* **To do**:
Return every line of the listing below so that it matches the original exactly.

----------------

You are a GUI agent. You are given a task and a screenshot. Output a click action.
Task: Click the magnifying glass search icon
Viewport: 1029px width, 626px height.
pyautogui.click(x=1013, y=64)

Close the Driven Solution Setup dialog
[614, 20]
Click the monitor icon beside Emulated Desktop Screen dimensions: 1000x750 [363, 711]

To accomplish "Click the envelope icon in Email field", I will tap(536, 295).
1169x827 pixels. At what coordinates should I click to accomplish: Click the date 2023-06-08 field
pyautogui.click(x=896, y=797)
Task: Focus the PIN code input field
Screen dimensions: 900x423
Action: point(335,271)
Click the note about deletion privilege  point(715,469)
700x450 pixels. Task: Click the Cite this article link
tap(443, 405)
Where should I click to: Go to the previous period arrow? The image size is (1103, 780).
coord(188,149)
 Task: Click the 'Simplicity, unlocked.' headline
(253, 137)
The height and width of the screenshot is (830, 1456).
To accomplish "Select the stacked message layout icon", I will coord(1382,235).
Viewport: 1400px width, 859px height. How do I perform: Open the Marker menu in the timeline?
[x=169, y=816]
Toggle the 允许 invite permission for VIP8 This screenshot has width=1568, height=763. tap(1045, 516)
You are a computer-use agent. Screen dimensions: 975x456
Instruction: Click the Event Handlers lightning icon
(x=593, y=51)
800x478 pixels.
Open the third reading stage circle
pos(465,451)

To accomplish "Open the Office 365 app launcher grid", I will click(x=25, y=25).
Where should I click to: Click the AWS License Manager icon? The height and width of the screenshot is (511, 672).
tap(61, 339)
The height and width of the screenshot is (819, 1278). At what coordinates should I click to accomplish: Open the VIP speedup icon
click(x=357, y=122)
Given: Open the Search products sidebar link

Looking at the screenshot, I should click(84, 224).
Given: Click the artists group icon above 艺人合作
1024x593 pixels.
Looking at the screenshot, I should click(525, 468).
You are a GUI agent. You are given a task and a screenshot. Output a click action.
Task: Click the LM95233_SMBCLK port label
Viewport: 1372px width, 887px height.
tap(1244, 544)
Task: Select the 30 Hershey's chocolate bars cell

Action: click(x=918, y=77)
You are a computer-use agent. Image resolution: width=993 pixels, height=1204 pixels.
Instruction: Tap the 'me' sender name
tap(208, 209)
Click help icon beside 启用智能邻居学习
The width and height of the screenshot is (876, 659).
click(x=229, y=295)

----------------

* **Exercise solution**:
You are a GUI agent. You are given a task and a screenshot. Output a click action.
Task: Click the magnifying glass search icon
Viewport: 1029px width, 626px height.
pyautogui.click(x=1013, y=64)

Close the Driven Solution Setup dialog
[614, 20]
Click the monitor icon beside Emulated Desktop Screen dimensions: 1000x750 [363, 711]

To accomplish "Click the envelope icon in Email field", I will tap(536, 295).
1169x827 pixels. At what coordinates should I click to accomplish: Click the date 2023-06-08 field
pyautogui.click(x=896, y=797)
Task: Focus the PIN code input field
Screen dimensions: 900x423
Action: point(335,271)
Click the note about deletion privilege  point(715,469)
700x450 pixels. Task: Click the Cite this article link
tap(443, 405)
Where should I click to: Go to the previous period arrow? The image size is (1103, 780).
coord(188,149)
 Task: Click the 'Simplicity, unlocked.' headline
(253, 137)
The height and width of the screenshot is (830, 1456).
To accomplish "Select the stacked message layout icon", I will coord(1382,235).
Viewport: 1400px width, 859px height. How do I perform: Open the Marker menu in the timeline?
[x=169, y=816]
Toggle the 允许 invite permission for VIP8 This screenshot has width=1568, height=763. tap(1045, 516)
You are a computer-use agent. Screen dimensions: 975x456
Instruction: Click the Event Handlers lightning icon
(x=593, y=51)
800x478 pixels.
Open the third reading stage circle
pos(465,451)

To accomplish "Open the Office 365 app launcher grid", I will click(x=25, y=25).
Where should I click to: Click the AWS License Manager icon? The height and width of the screenshot is (511, 672).
tap(61, 339)
The height and width of the screenshot is (819, 1278). At what coordinates should I click to accomplish: Open the VIP speedup icon
click(x=357, y=122)
Given: Open the Search products sidebar link

Looking at the screenshot, I should click(84, 224).
Given: Click the artists group icon above 艺人合作
1024x593 pixels.
Looking at the screenshot, I should click(525, 468).
You are a GUI agent. You are given a task and a screenshot. Output a click action.
Task: Click the LM95233_SMBCLK port label
Viewport: 1372px width, 887px height.
tap(1244, 544)
Task: Select the 30 Hershey's chocolate bars cell

Action: click(x=918, y=77)
You are a computer-use agent. Image resolution: width=993 pixels, height=1204 pixels.
Instruction: Tap the 'me' sender name
tap(208, 209)
Click help icon beside 启用智能邻居学习
The width and height of the screenshot is (876, 659).
click(x=229, y=295)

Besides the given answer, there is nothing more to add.